Time Capsule #74
Jamaica, Dostoevsky, and the story of the impatient man.
Welcome to the Time Capsule — a weekly newsletter that discusses the practicalities of life and explores the wisdom, ideas, and events of the past to help you build a better future.
💭 Quote(s) of the Week
I think everything in life is art. What you do. How you dress. The way you love someone, and how you talk. Your smile and your personality. What you believe in, and all your dreams. The way you drink tea. How you decorate your home. Or party. Your grocery list. The food you make. How you’re writing looks. And the way you feel. Life is art.
Helena Bonham Carter
A writer must be as objective as a chemist; he must abandon the subjective line; he must know that dungheaps play a very respectable part in a landscape, & that evil passions are as inherent in life as good ones.
✏️ The Impatient Man
Patience must be a gift from God, so hard it is for a mortal to attain.
He spent much of his days locked up in his quarters, claiming supreme emotional control when really he was just running from the world. It’s easy to have faith when the water is still and the sun is shining. But true Godliness is found in the furnace of hell, where Murphy’s law prevails and everyone seems out to get you.
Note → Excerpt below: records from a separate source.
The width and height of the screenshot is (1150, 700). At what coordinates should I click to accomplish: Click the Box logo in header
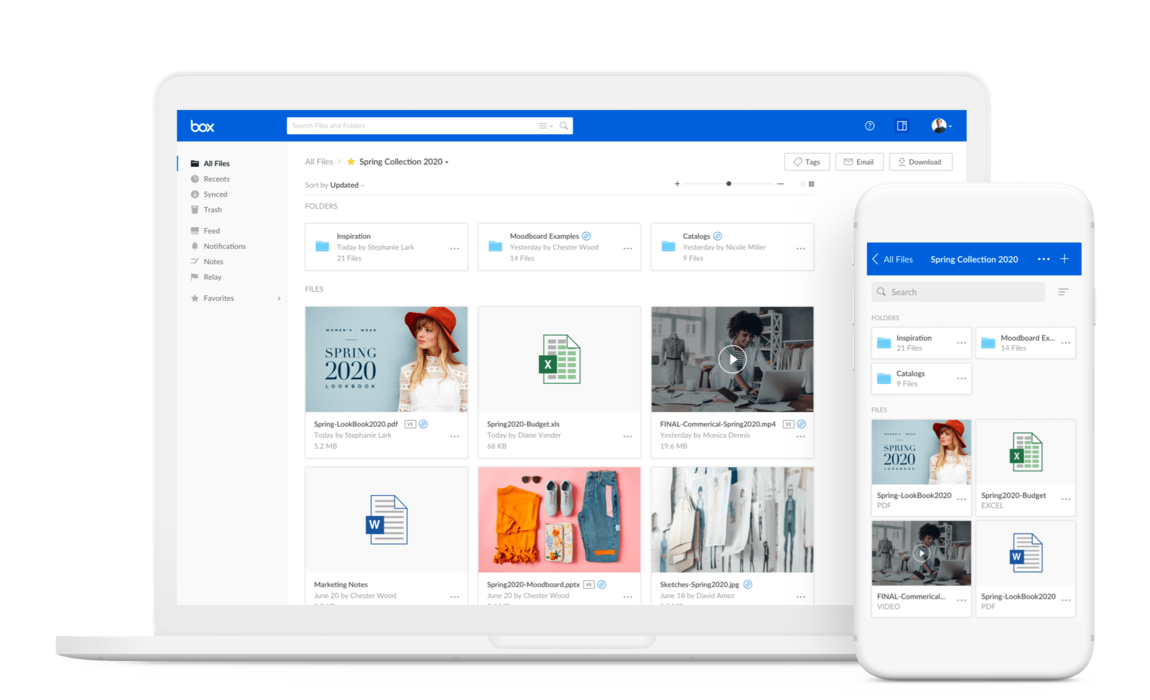pos(202,126)
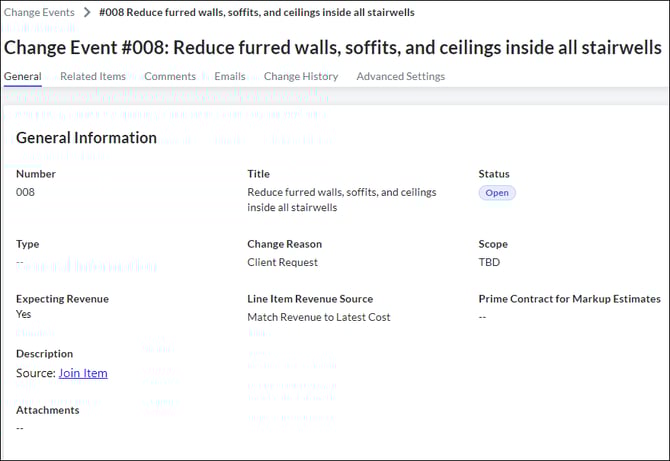Open the Advanced Settings tab
Viewport: 670px width, 461px height.
(x=400, y=76)
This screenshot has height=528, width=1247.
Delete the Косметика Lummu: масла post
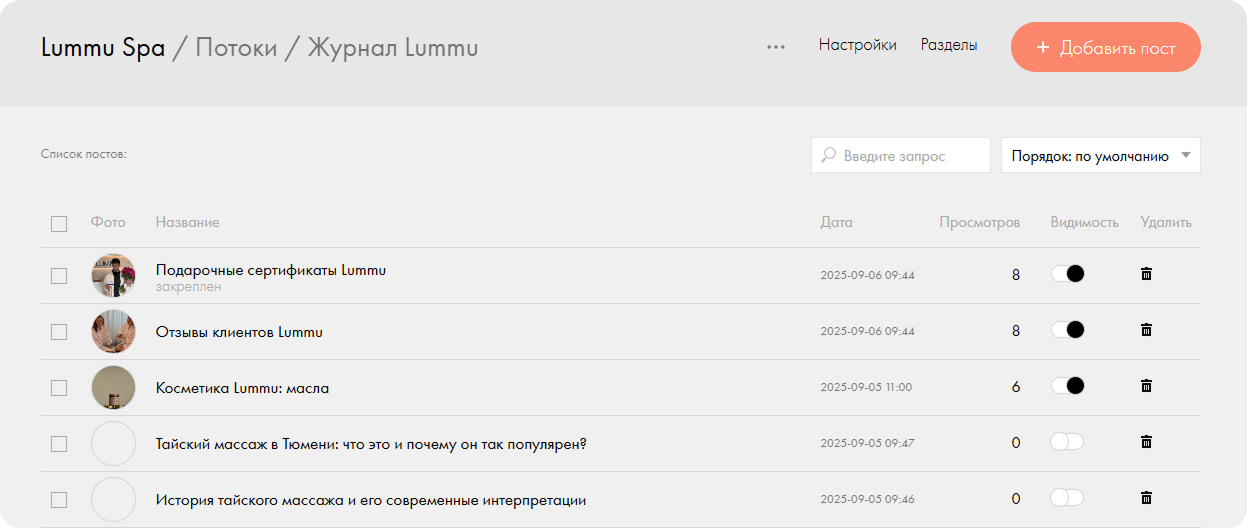[1146, 386]
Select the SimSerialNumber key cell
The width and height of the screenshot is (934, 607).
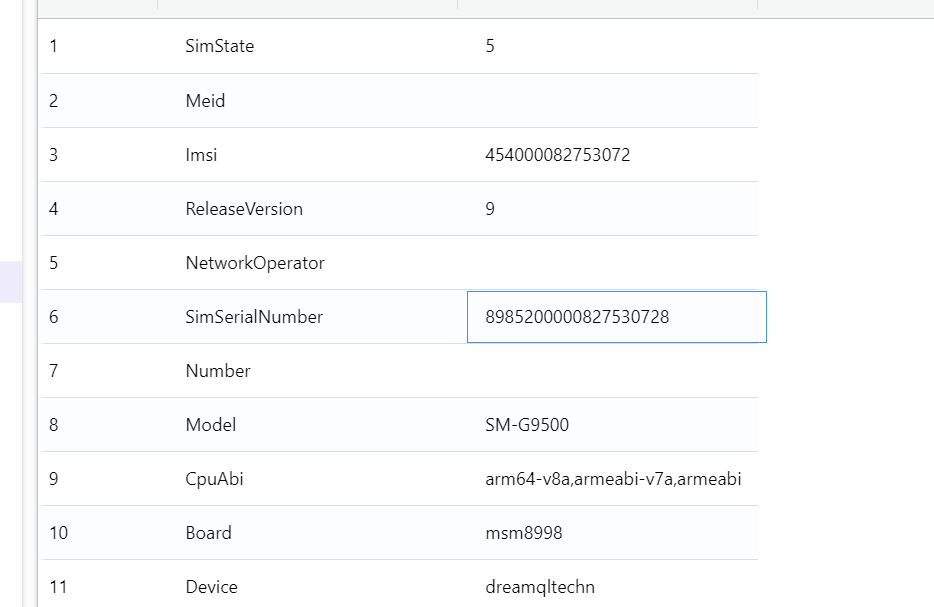(254, 317)
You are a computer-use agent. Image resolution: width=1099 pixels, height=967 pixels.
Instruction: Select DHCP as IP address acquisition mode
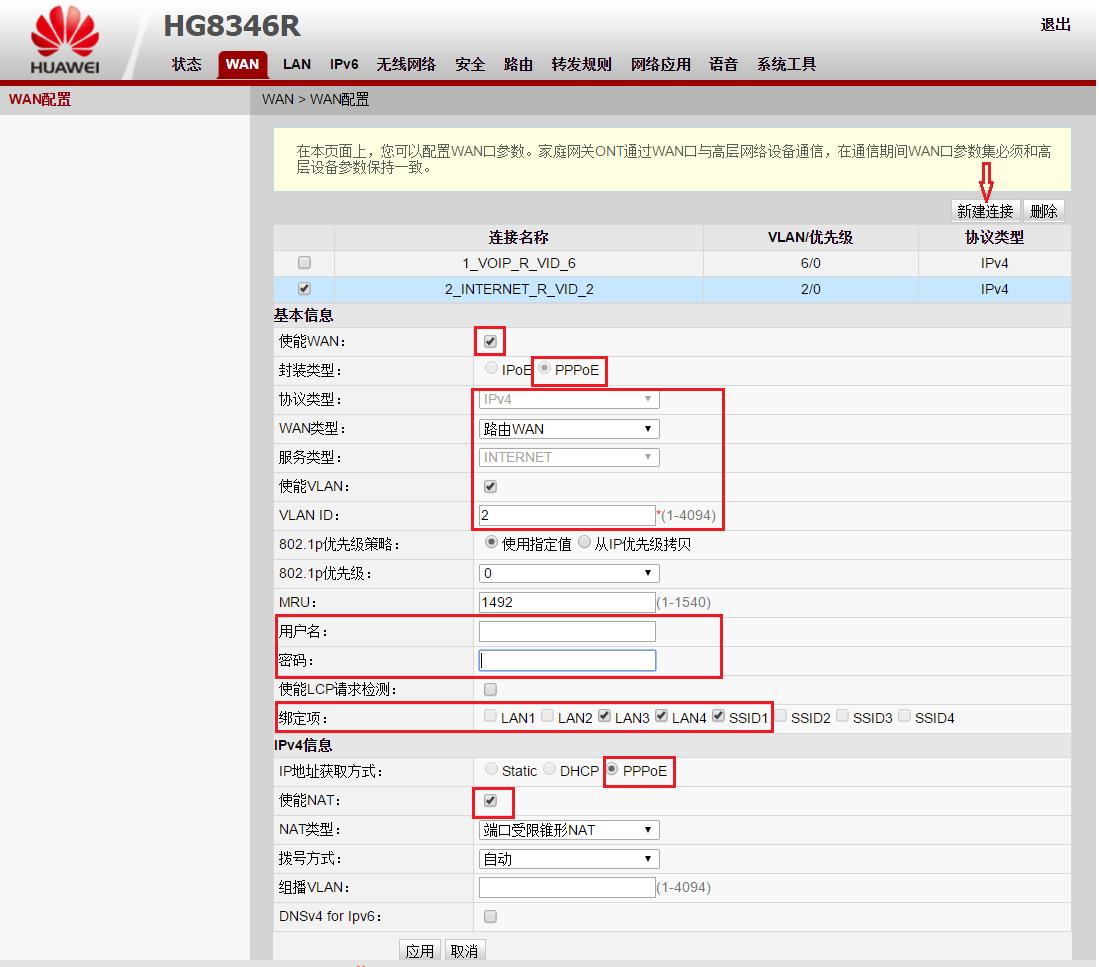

Waking up to the sound of artificial birds — he thought it made the rude awakening back to reality a little bit less gruesome — he lays in bed for a few minutes, thinking about how he has so much to do. So much that doesn’t matter. A quick prayer helps to rouse him from the sleepiness that hangs over one’s head when one hasn’t had as much sleep as one needs. He asks the Lord to help him be a better son, a better brother, a better employee — even though he keeps his job out of some compulsion to keep busy and not because of any real love for the work. It’s a short but powerful ritual in a world where everyone is free to build their own moral codebooks, even though no one is qualified to do so.
One of his favourite things to do is to observe the sky. The sky is the embodiment of wonder and awe: on no two days is the sky the same, but its beauty never diminishes. The way the cloud populates the vast, seemingly endless space feels just right. Sometimes the clouds seem low, almost within grasp, moving quickly as if tied to a jet engine. Other times the clouds are in perfect order, far away, almost in space; they seem deliberately planted there, not moving from the perfection in which they were placed. Even on rainy days, the sky never fails to lift his spirits.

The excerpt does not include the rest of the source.